Zaskakujący pomysł naukowców. Ma nas uchronić przed katastrofami
Europa buduje drugą Ziemię - cyfrową. Superprecyzyjny model naszej planety ma pomóc przygotowywać nowe programy służące ochronie środowiska w Unii Europejskiej. Ma też być wykorzystywany przy lokowaniu farm wiatrowych i elektrowni słonecznych.
Cyfrowy bliźniak Ziemi. To w skrócie cel, którego osiągnięcie wyznaczyli sobie europejscy naukowcy. Wspierany przez Unię Europejską program ma pomóc stworzyć model naszej planety tak precyzyjny, że pozwoli z dużą dokładnością przygotowywać się do przyszłych zagrożeń i katastrof.
Unia Europejska wyznaczyła sobie ambitne cele, jeśli idzie o zapobieganie zmianom klimatycznym i przygotowanie się do ich konsekwencji. Dwa programy, "Zielony ład" i "Strategia cyfrowa", mają być podstawą, na której wspólnota będzie budować swoją gospodarkę w najbliższych dziesięcioleciach.
Klucz do sukcesu może spoczywać w szwajcarskich komputerach. Projekt "Destination Earth", w skrócie DestinE, rusza w połowie 2021 r. i ma trwać dekadę. Chodzi w nim o stworzenie niezwykle precyzyjnego, cyfrowego modelu naszej planety. Dzięki temu możliwe ma być monitorowanie i przewidywanie skutków zmian klimatu i ekstremalnych zjawisk pogodowych.
ZOBACZ: Cały artykuł na Interia.pl
System oparty będzie o superkomputery, zaawansowane algorytmy uczenia maszynowego i ogromne ilości danych napływających z satelitów i tysięcy stacji naziemnych. To morze danych daje szansę na opracowanie bardzo precyzyjnych prognoz, ale stanowi też poważny problem.

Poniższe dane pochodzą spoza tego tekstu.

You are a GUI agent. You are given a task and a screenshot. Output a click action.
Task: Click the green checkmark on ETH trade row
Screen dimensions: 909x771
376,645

Nie ma dziś na świecie superkomputerów wystarczająco mocnych, by stworzyć model ziemskiego klimatu z precyzją do 1 kilometra, którego oczekują twórcy DestinE. Aby rozwiązać ten problem, Unia Europejska zamierza włączyć się do światowego wyścigu superkomputerowego, inwestując w budowę megakomputerów 8 mld euro.